La justice égyptienne a ouvert la voie, jeudi, à une possible dissolution ou neutralisation du Parlement, en jugeant "illégales" les conditions d'élection de l'ensemble des députés, et "illégitime" la composition de l'Assemblée. La tension est ainsi montée d'un cran au Caire, à deux jours du second tour de la présidentielle.
La cour a déclaré que la loi régissant les dernières élections législatives était invalide pour le tiers des sièges attribués au scrutin uninominal – les autres ayant été attribués au scrutin de listes.
Mais l'agence officielle Mena, citant les attendus du jugement, a toutefois annoncé que l'ensemble du processus d'élection des députés était de fait "illégal" et la composition de la chambre "entièrement illégitime".
Or, selon des sources militaires, le Conseil suprême des forces armées (CSFA), qui se trouvait jeudi après-midi en réunion extraordinaire, pourrait annoncer qu'il reprendrait le pouvoir législatif jusqu'à de nouvelles législatives.
Les précédentes, qui se sont étalées de novembre à février, avaient débouché sur une Assemblée du peuple de 508 membres composée pour près de la moitié de Frères musulmans et pour près d'un quart de fondamentalistes salafistes.
Chafiq maintenu
La révolution va-t-elle être confisquée ? Une partie de la population le redoute. La seconde décision rendue aujourd'hui par la Haute cour constitutionnelle n'est pas pour les rassurer. Celle-ci a en effet maintenu jeudi la candidature à la présidence du dernier Premier ministre de Hosni Moubarak, Ahmad Chafiq. Celui-ci va donc pouvoir affronter lors du second tour de la présidentielle, samedi et dimanche, le Frère musulman Mohammed Morsi dans un climat de vives tensions politiques.
La cour a en fait invalidé une loi, adoptée par le Parlement dominé par les islamistes, qui interdisait aux piliers du régime déchu – comme Ahmad Chafiq – de se présenter.
"La révolution est finie"
Le bâtiment de la cour, dans le sud du Caire, a été placé sous forte protection de l'armée en raison des enjeux politiques et de la sensibilité de ces décisions.
"Cela veut dire que la révolution est finie", s'est exclamé un manifestant venu protester contre le maintien dans la course d'un ancien proche de Hosni Moubarak, accusé par ses détracteurs d'être le favori du CSFA, qui dirige le pays depuis la chute de l'ancien président en février 2011.
"On ne veut plus des fouloul", ont scandé des manifestants, utilisant ce terme péjoratif pour désigner les "restes" de l'ancien régime.
La loi invalidée avait été adoptée en avril par le Parlement, puis ratifié par le Conseil militaire, mais la commission électorale avait décidé de renvoyer le texte devant la Haute cour constitutionnelle, permettant ainsi à Ahmad Chafiq de se présenter à la présidentielle en attendant son arrêt.
Une disposition de cette législation interdit à "tout président de la République, vice-président, Premier ministre" d'exercer des droits politiques pendant dix ans.

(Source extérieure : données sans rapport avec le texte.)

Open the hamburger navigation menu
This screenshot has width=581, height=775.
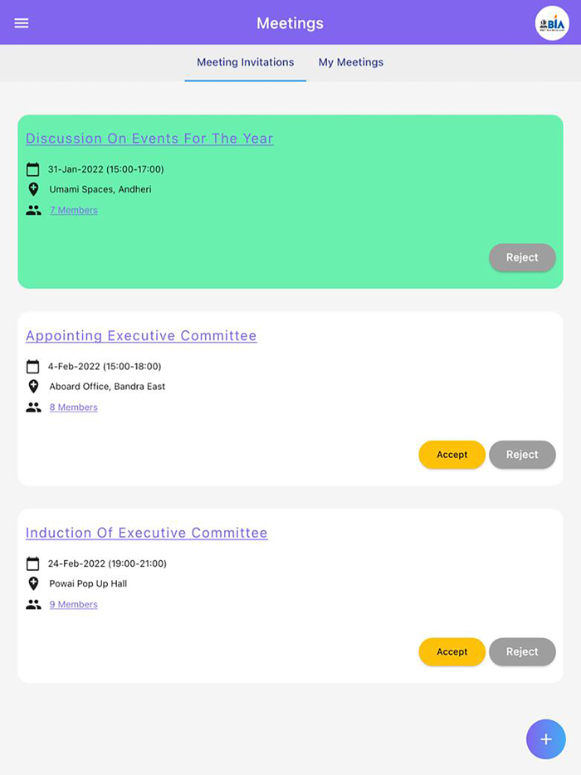point(21,22)
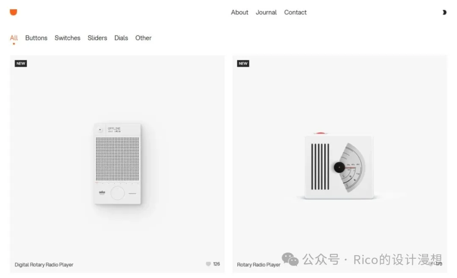Filter by Sliders category
This screenshot has height=278, width=457.
[97, 38]
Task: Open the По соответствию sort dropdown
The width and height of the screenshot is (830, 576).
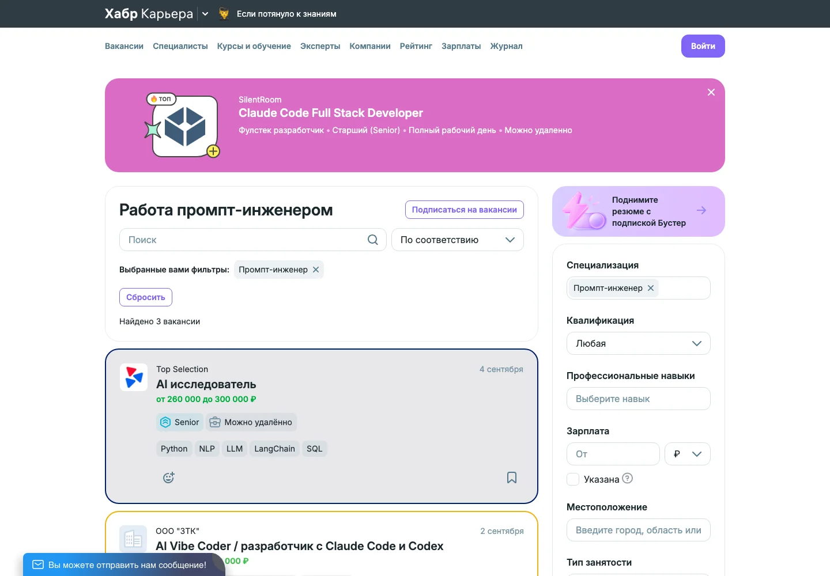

La loi concerne les personnes ayant occupé un de ces postes pendant les dix années précédant le 11 février 2011, date de la démission sous la pression populaire de Moubarak.
Les Frères musulmans crient au coup d'Etat
Un haut dirigeant des Frères musulmans égyptiens a dénoncé la décision de la Haute cour constitutionnelle ne parlant de "coup d'Etat".
La décision de la cour est un "coup d'Etat total à travers lequel le Conseil militaire a effacé la période la plus honorable dans l'histoire de notre patrie", a dit Mohammed Beltagui sur la page facebook des Frères musulmans.
Selon ce député et dirigeant du Parti de la liberté et justice (PLJ), la vitrine politique de la confrérie, ce "coup d'Etat a commencé par l'acquittement des hauts responsables de la sécurité dans le procès de Moubarak", le 2 juin, en référence à des personnes poursuivies pour la mort de plus de 800 manifestants durant la révolte contre son régime début 2011.
"Cela s'est terminé à deux jours du second tour de la présidentielle par l'invalidation de la loi dite d'isolement politique", qui a permis à Ahmad Chafiq, le dernier Premier ministre de Hosni Moubarak, de rester dans la course à la présidence.